In POT, students will have the opportunity to teach several times throughout the year to practice the skills they are being taught. For example, every Thursday and Friday, students go to a shadowing site where they act as if they are the teacher. The tasks range from simple tasks such as grading papers, to leading the class to their next activity, etc. They are also required to teach their classmates about one of the objectives that must be covered.  Students must prepare notes, an activity and an assessment about the content being covered. Sonya Curren, Family Consumer Science teacher at Scott County High School stated, If you are interested at all in going into the field of education, this is definitely the course you should be taking during high school.”
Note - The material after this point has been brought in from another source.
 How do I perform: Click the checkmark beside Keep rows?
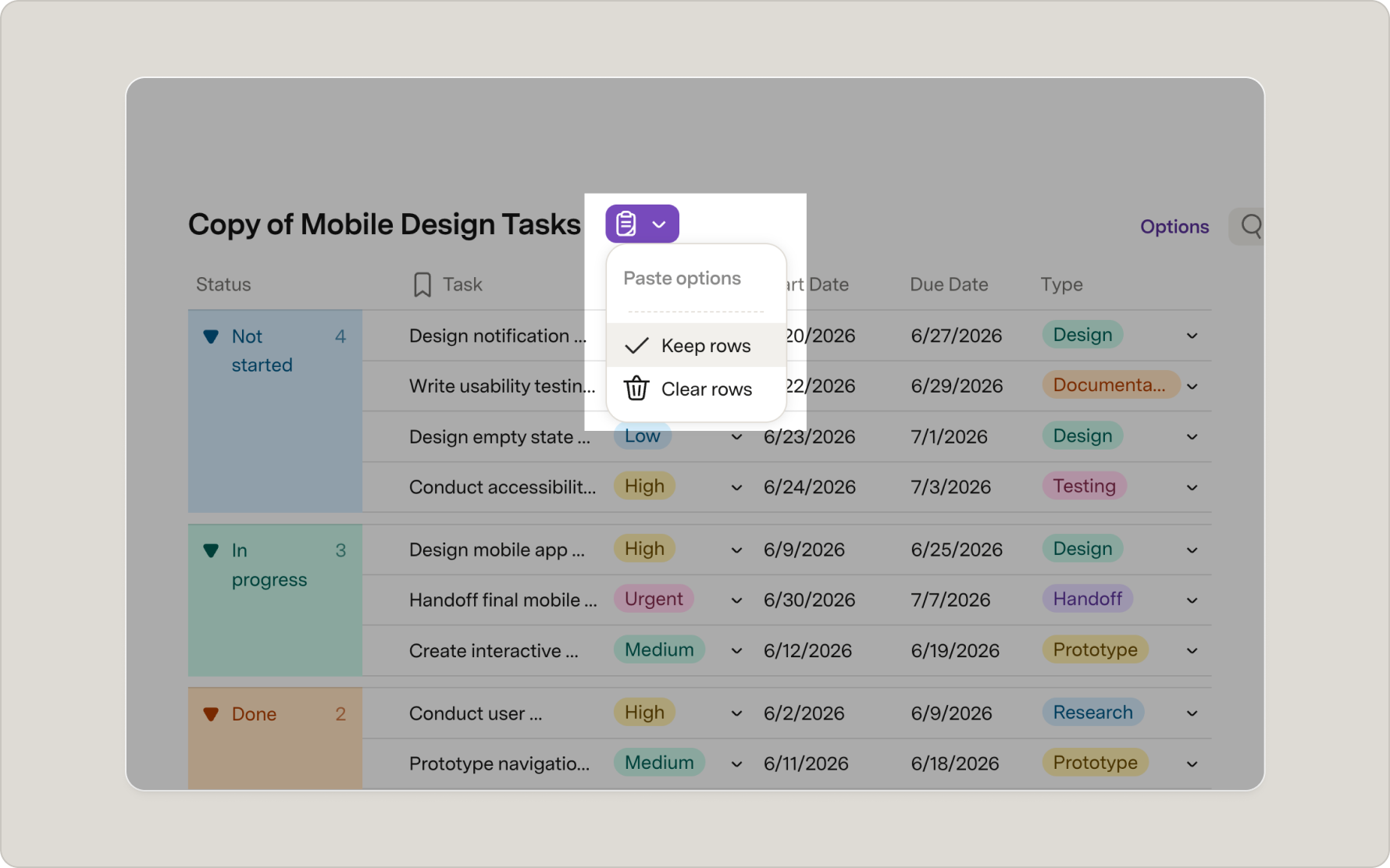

If you are interested at all in going into the field of education, this is definitely the course you should be taking during high school.”

— Sonya Curren

The first skill POT helps students develop is time management.  This has been taught with the activities required in the course, many of which are project based. For example, one of the early projects is to design and build a bulletin board for a teacher’s classroom.  This teaches time management because students were given a timeline to complete the assignment from beginning to end.  Students had to talk with about the boards with the teacher that needed it, create or buy materials, and then still find time to plan the thing out, draw it out for the teacher’s approval, and then actually construct it, all while making it attractive.

Another aspect of time management required is arriving to shadowing sites on time.  Emily Finch, a senior at Scott County High School, explained. “Making it to co-op, then back to second period on time is completely on you. You know how long it takes to get there and back, so you have to manage your time better, or take a tardy slip.”
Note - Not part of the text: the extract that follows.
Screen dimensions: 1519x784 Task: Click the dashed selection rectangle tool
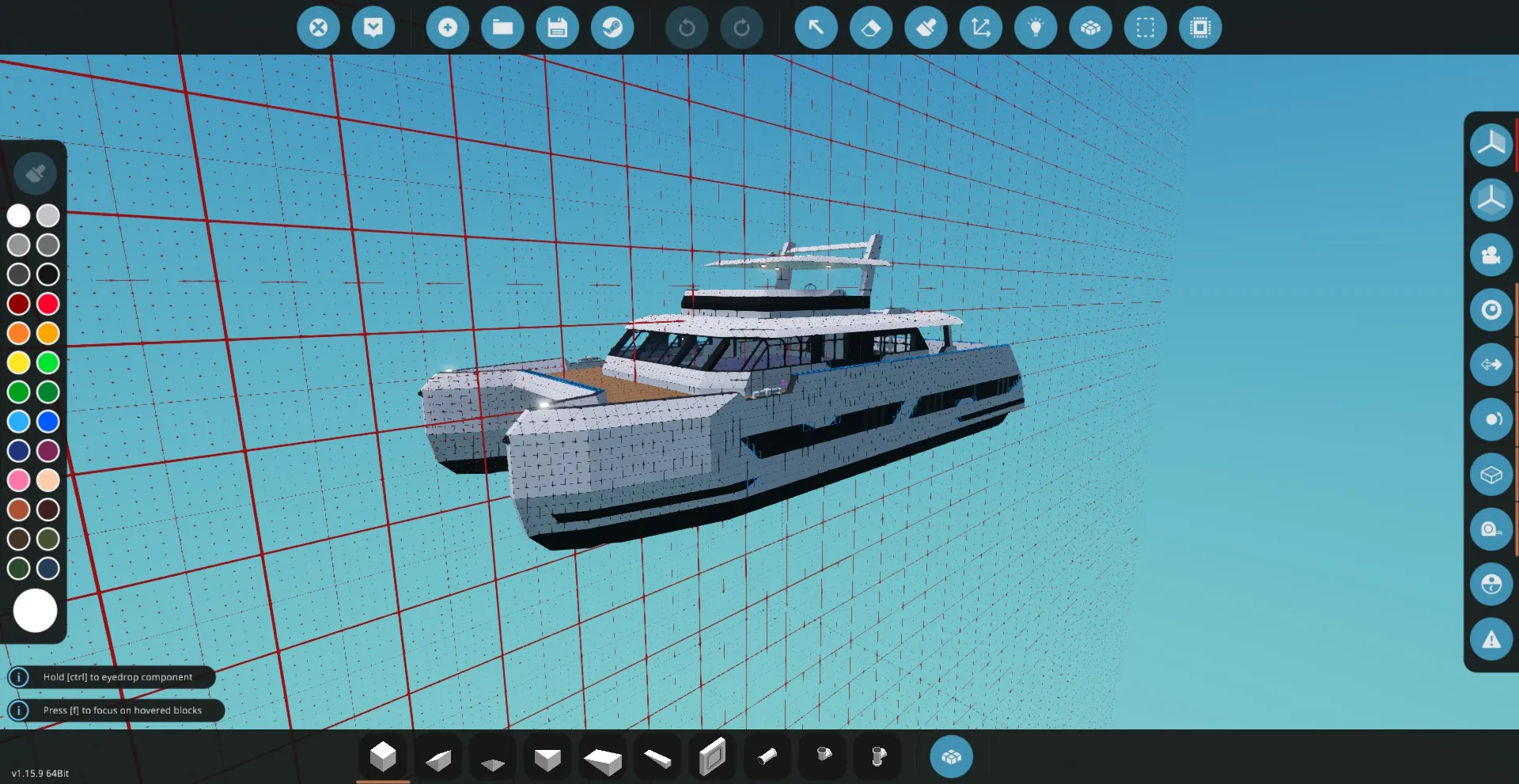(1145, 28)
The second skill stressed by this pathway is responsibility. Students are completely responsible for their whole grade. Grades in this course reflect how well thought out and put together lesson plans are, and how well students teach the information to others. Part of the grade is also based on accuracy of a student’s co-op log hours. In addition, if a student knows they will be absent, they are expected to contact both the SCHS teacher of the course and the teacher that oversees them at their co-op placement.  

Knowing your environment is key to effective teaching, and in order to be effective, a student must learn to observe carefully.  When a student first starts at their shadowing site, they have to observe for the first few days. They’ll complete a reflection assignment about the learning environment, and they’re given specifics on what to pay attention to. This helps student’s notice more detail about any setting we’re in, not just a classroom. Gracie Conkle, senior at Scott County High School, stated, “This is a really important skill for this class, and the real world because you must pay attention to how everyone is reacting to the information you’re giving. So, if you see blank faces you’ll have to take a new approach or explain it differently.  It helps your ability to read people, too.”
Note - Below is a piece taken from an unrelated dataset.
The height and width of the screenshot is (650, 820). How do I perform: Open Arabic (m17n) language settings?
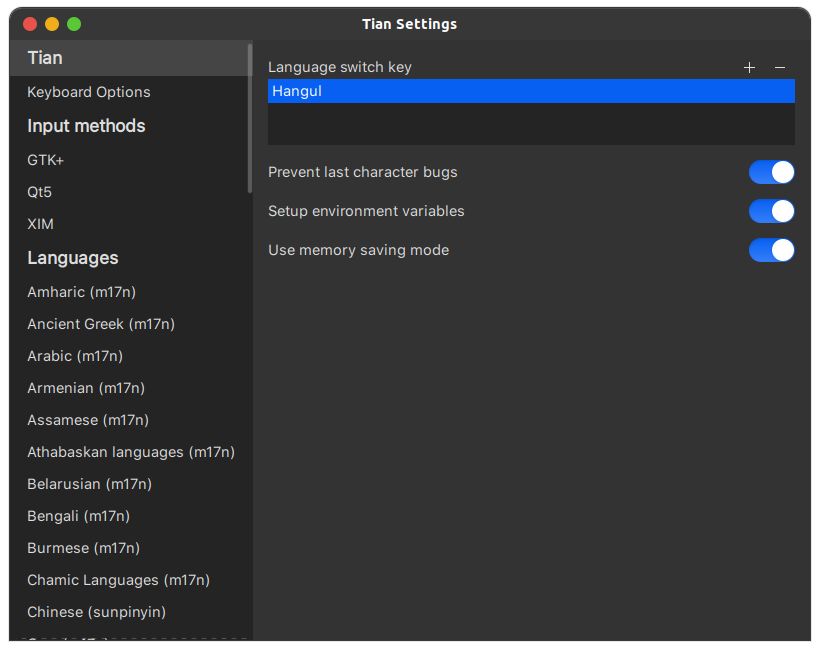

Being prepared is a huge part of being an educator. In this class, the students are required to teach several times. They have to be able to put together a lesson plan for each class they have. They’ll also have to gather any needed materials or get ahold of any guest speaker they wish to have. The student will also have to introduce them and why they are there, so they’ll need to gather the information on them (years of experience, education, etc.)

Shyon Williams, senior at Scott County High School, had the chance to teach the class about child abuse. She created a lesson plan, had it approved by the instructor, designed guided notes, and wrote an assessment for the lesson.  Then she had the guidance counselor Mrs.Watford come and talk to the class about proper protocol for child abuse, etc. Shyon stated, “Preparing this lesson helped me because it made me realize as a teacher you can’t just come in and not have your day planned out. You have classes to teach and students need to learn.”  This won’t happen without preparation.

All of these are skills learned throughout the class, but they’re all skills that are applicable throughout life. On top of learning life skills, after completing all three courses the students are given the opportunity to earn up to 6 college credit hours through Bluegrass Community and Technical College which can then be transferred to any college in the state. To get the college credit, they must take and pass the Education Fundamentals AAFCS Pre-PAC national assessment. Students would them receive 3 credit hours of Orientation to Education and 3 hours of Child and Adolescent Development, which is another valuable benefit of this career pathway.